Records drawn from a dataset
[Start of section]

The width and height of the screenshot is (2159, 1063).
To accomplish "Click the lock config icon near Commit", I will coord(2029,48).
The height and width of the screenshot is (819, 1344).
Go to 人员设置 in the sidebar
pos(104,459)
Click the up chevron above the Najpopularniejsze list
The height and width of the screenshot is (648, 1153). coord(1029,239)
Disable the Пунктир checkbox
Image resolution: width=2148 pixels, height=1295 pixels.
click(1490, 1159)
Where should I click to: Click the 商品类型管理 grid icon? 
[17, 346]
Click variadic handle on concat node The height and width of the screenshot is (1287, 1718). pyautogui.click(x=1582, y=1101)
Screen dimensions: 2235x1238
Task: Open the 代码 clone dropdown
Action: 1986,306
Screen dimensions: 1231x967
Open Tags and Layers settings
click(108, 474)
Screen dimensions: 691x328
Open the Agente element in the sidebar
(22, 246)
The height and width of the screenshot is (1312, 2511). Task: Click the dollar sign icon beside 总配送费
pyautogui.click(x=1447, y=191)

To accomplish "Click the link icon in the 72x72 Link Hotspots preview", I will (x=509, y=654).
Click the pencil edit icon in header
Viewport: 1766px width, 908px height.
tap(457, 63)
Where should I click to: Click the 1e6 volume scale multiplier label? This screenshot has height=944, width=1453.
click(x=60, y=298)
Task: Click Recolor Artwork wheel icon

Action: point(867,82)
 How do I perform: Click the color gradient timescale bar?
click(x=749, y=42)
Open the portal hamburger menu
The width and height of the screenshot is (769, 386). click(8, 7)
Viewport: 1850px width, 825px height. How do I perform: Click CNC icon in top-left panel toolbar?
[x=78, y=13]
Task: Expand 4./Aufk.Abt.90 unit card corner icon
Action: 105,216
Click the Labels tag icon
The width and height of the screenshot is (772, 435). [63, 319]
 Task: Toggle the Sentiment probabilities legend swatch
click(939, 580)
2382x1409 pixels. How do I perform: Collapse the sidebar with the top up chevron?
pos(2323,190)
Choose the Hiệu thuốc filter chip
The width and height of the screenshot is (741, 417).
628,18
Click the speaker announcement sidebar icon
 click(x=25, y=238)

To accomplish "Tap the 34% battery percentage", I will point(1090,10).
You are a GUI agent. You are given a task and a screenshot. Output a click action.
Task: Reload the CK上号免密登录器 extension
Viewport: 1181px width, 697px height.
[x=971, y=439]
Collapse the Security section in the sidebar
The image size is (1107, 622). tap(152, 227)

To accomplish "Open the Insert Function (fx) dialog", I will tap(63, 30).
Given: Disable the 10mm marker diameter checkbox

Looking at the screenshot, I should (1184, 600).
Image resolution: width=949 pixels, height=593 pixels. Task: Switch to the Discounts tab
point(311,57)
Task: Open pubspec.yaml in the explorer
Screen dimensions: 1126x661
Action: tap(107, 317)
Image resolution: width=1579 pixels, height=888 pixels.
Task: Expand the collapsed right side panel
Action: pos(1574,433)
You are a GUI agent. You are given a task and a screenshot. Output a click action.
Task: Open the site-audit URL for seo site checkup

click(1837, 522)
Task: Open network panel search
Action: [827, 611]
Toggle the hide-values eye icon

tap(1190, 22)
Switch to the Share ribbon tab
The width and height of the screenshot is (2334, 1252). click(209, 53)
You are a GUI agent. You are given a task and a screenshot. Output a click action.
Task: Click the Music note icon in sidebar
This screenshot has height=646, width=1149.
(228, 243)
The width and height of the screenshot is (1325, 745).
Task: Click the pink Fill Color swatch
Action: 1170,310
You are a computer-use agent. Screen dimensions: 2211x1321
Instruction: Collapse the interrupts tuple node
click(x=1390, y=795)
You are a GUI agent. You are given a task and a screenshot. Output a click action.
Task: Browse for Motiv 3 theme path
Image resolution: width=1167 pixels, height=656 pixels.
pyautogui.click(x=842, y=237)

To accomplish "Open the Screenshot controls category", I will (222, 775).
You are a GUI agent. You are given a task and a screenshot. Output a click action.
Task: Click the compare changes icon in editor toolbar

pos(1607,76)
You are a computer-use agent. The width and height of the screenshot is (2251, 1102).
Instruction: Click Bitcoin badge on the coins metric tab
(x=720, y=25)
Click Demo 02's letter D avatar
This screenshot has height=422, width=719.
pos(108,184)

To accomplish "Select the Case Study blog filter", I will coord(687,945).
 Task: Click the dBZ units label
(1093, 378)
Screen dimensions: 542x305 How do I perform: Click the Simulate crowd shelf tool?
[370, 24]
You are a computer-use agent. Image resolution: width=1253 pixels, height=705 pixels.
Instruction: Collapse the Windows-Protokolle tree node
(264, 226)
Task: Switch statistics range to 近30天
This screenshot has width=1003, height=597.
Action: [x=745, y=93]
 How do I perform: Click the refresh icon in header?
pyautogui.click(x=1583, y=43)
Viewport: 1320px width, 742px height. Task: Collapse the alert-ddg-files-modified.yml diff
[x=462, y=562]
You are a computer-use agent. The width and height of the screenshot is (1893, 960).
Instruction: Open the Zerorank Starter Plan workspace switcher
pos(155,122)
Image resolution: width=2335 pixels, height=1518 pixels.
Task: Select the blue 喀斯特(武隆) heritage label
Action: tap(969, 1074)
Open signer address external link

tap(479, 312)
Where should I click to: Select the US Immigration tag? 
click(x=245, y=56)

[End of section]

» **AIM OF THE EXERCISE**
Among the entries, find each line that includes the string "filter" and copy it.

» **RESULT OF THIS EXERCISE**
Choose the Hiệu thuốc filter chip
To accomplish "Select the Case Study blog filter", I will coord(687,945).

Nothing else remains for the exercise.